Я понимаю, что он говорит это всем. Подкарауливает туристов, и те, как я, дают ему что-то в твердой валюте. (Странно, что их даже не несколько таких, пять-шесть человек, скажем, все с палками, все рассказывают историю своей жизни. Может быть, они установили очередность.) Но я знаю и то, что рассказ его – сущая правда. Это действительно было. И было с ним. Ибо куда было ему деться. Русского он не понимал, и говорили мы – он на идише, я по-немецки. А откуда я? (Из Израиля.) А что я здесь делаю? (По работе.) Ага… Я упомянул, что до войны моя мать жила в Варшаве, Бернардинская, семнадцать. Ах, совсем рядом с ним, он живет на Радомской, Бернардинская, семнадцать – это где прачечная. А что, разве эта улица вообще сохранилась? Сохранилась, да, и дом тоже. До войны там жили небедные люди. А он живет на Радомской, восемь, это рядом.
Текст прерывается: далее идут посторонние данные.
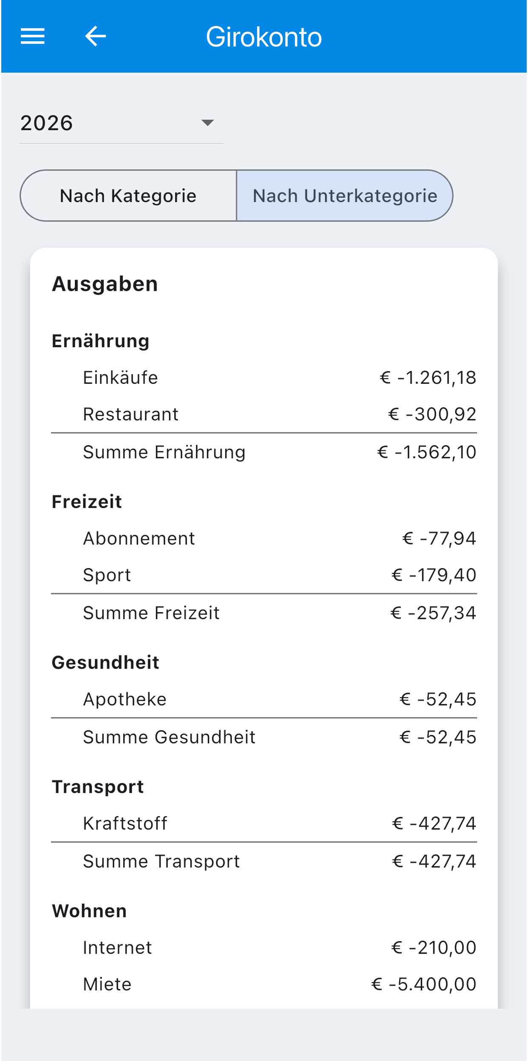Select the Kraftstoff transport row
Screen dimensions: 528x1061
coord(264,823)
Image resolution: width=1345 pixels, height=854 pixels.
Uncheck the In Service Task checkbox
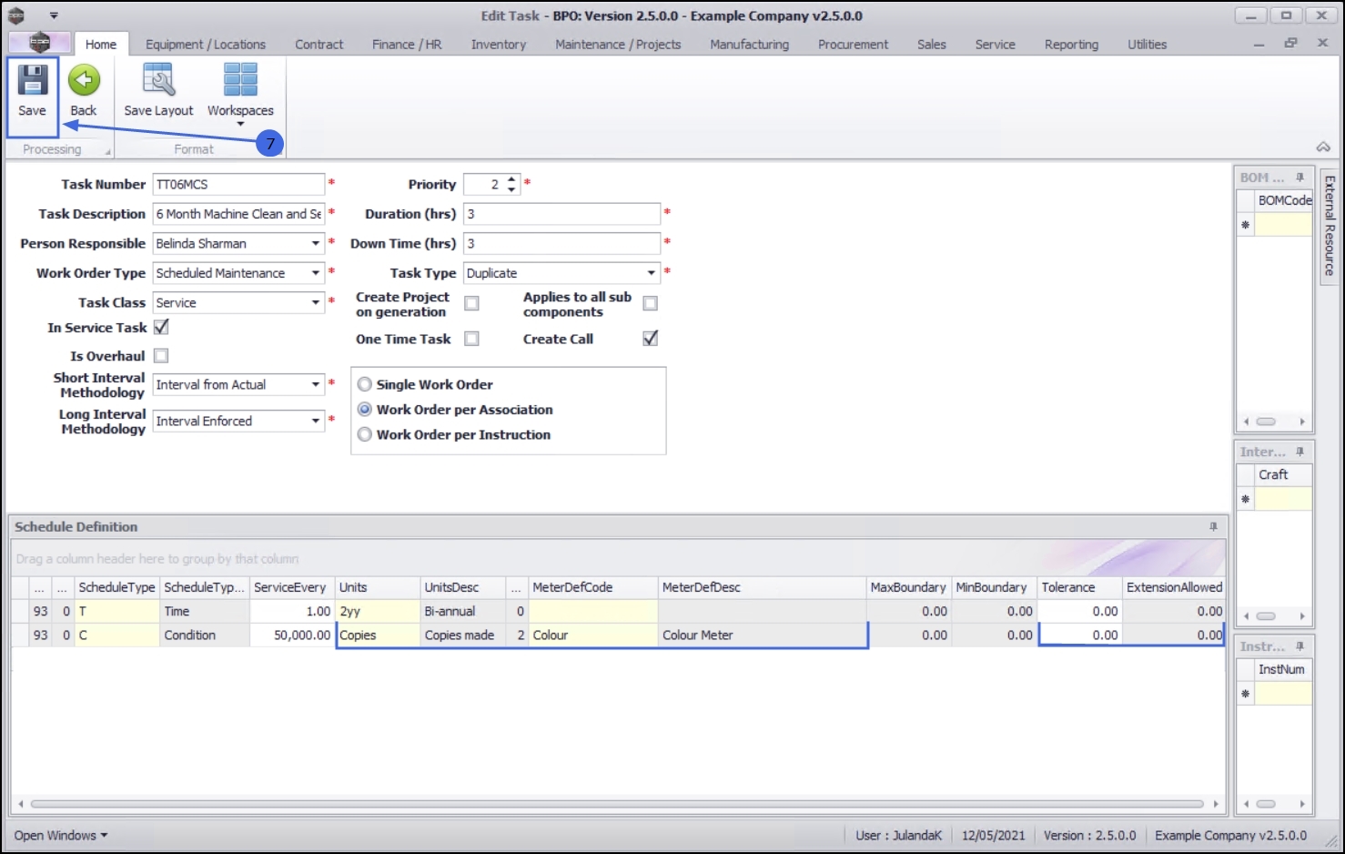coord(161,328)
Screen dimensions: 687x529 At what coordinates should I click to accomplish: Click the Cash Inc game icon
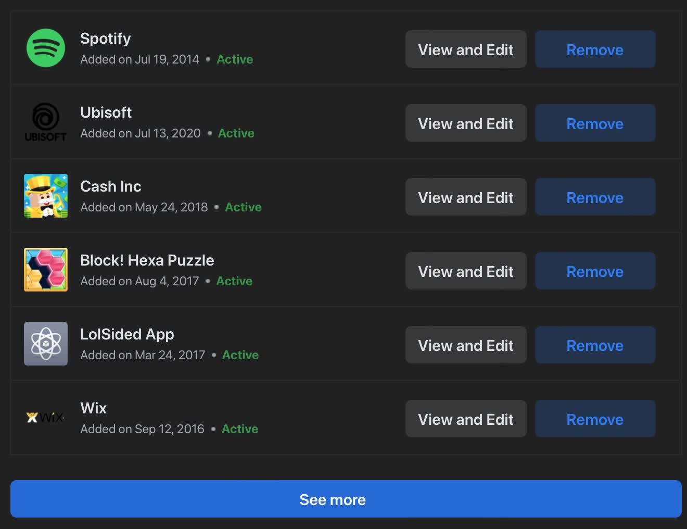coord(46,196)
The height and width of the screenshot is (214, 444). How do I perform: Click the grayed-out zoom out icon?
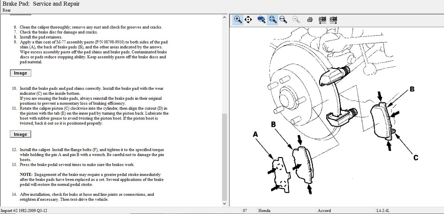pyautogui.click(x=296, y=20)
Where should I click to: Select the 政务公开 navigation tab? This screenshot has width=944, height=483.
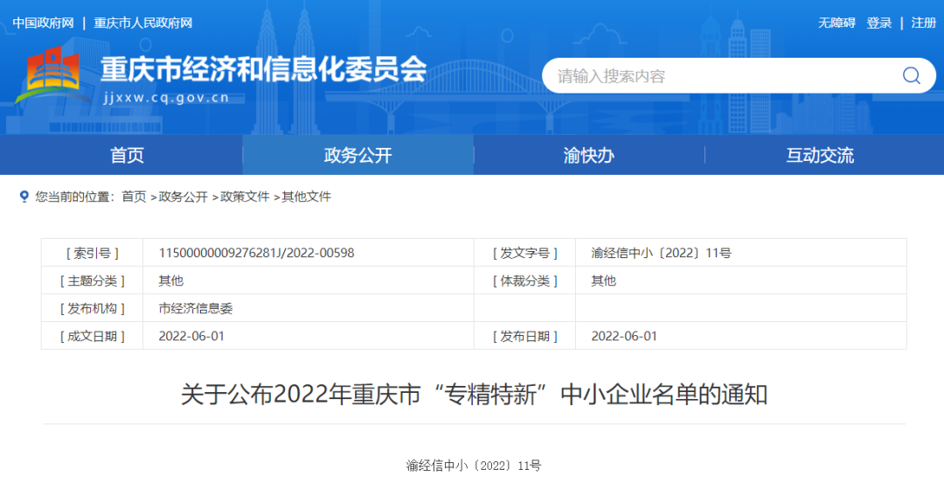pyautogui.click(x=357, y=156)
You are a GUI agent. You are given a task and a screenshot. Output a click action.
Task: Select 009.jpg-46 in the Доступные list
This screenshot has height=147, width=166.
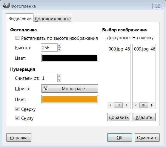[x=119, y=49]
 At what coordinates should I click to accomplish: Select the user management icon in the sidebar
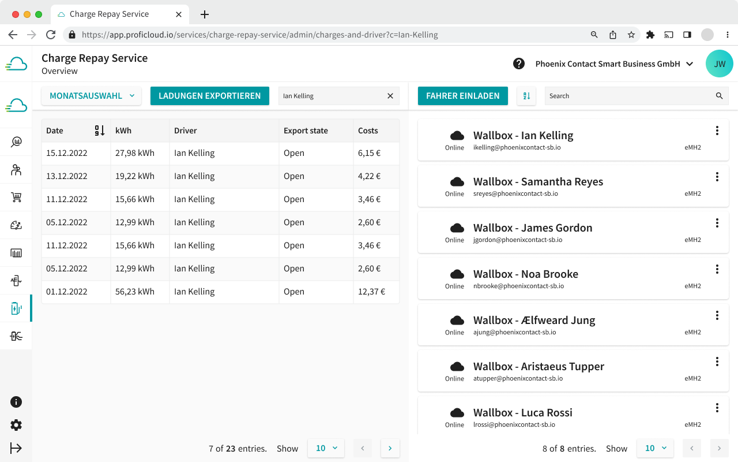click(x=16, y=169)
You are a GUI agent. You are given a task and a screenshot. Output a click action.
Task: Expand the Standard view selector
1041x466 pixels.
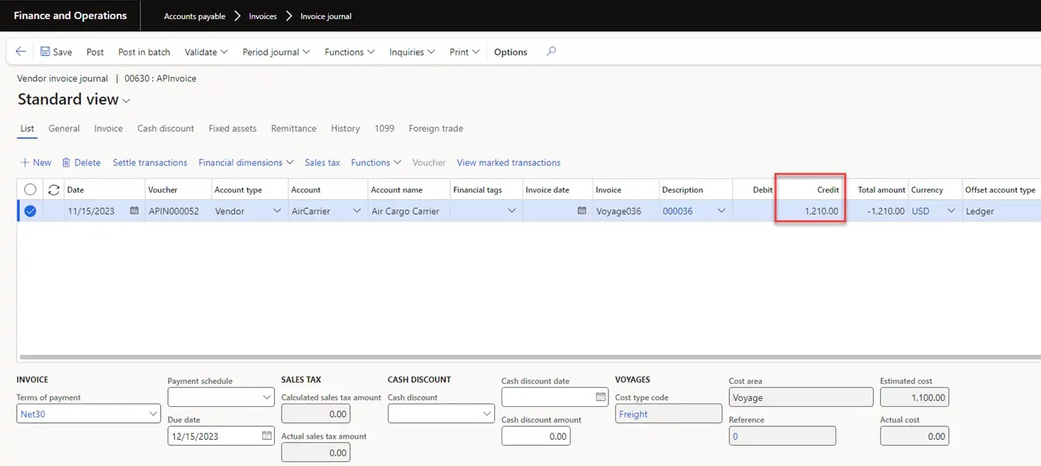pyautogui.click(x=126, y=101)
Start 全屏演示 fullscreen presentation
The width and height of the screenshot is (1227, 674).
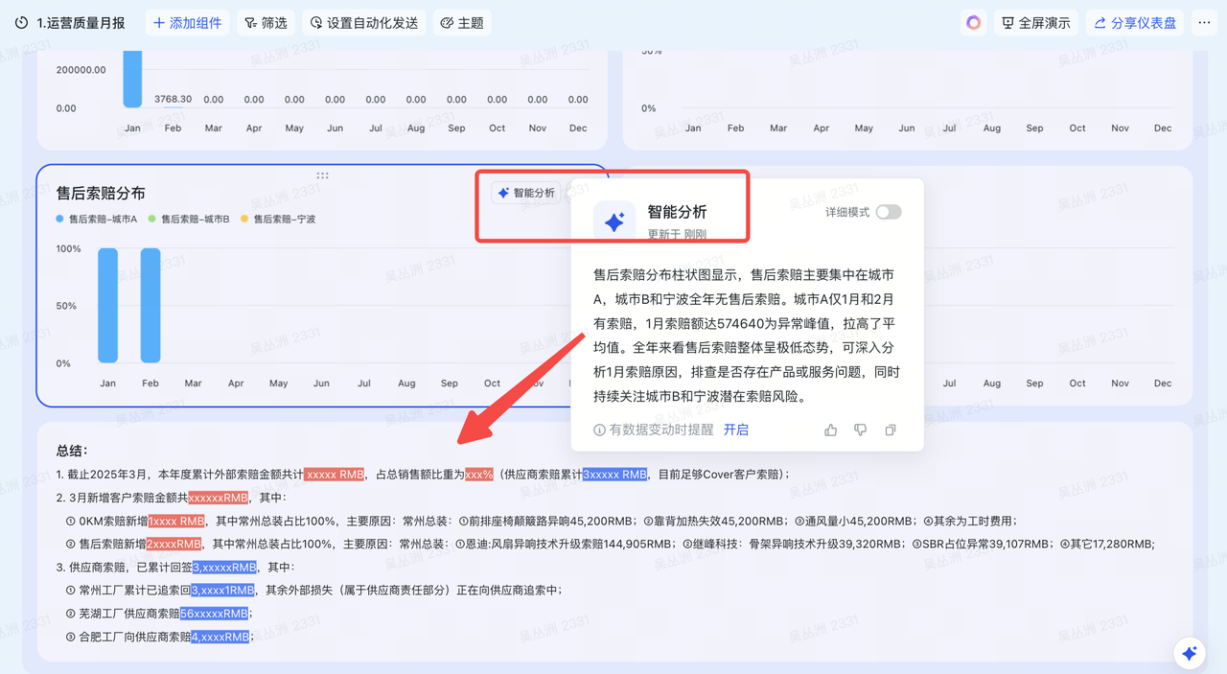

Подъехал голландский автобус. Я сказал «шалом» и ушел – чтобы не мешать ему побираться именем десяти колен Израилевых [126] . На месте еврейского гетто стояли построенные в пятидесятые годы бетонные коробки. Больше здесь делать было нечего. Я сел в покорно дожидавшееся меня такси: Бернардинская, семнадцать, это недалеко от Радомской. Znam, znam. [127]
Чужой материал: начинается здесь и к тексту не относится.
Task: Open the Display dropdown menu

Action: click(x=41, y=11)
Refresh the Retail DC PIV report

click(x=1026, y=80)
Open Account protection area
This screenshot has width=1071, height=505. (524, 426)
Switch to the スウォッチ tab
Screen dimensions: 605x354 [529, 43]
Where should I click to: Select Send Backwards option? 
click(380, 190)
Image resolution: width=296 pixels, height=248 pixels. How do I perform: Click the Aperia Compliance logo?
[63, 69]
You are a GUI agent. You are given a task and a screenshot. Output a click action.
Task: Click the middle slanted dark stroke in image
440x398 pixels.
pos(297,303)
Я знал, что у них был длинный чугунный балкон. Вот он, на втором этаже. Прачечной же почему-то не оказалось – да и трудно себе было ее представить в этой мрачной, до кирпичного мяса ободранной трущобе. Кто и как еще мог здесь жить? Впрочем, можно подумать, что сам я рос в Сен-Жерменском предместье. Еще как могли жить – и жили. Почему бы, собственно, не подняться на второй этаж и не зайти в квартиру. Маме было четыре года, когда они сюда въехали (Эся была еще меньше). В этом доме они прожили ровно двадцать лет. Я знал, сколько у них было комнат, как выглядел кабинет отца, какая комната была ее, какая Эсина, где была «людская» (комната для прислуги – все это время у них служила русинка из Галиции, ее привезли из Вены). Мне много чего рассказывалось об их варшавской жизни. Все было, конечно, идеализировано, представлялось как земной рай. Меньше я знал о своей бабке. По существу, только то, что ее звали Верой и что она умерла в год их переезда (1919). Мама ее совсем не помнила. Так вот он, этот дом. Так же, с этого места, лет сорок назад на него могла смотреть мама. Или наоборот – смотреть на меня с этого балкона.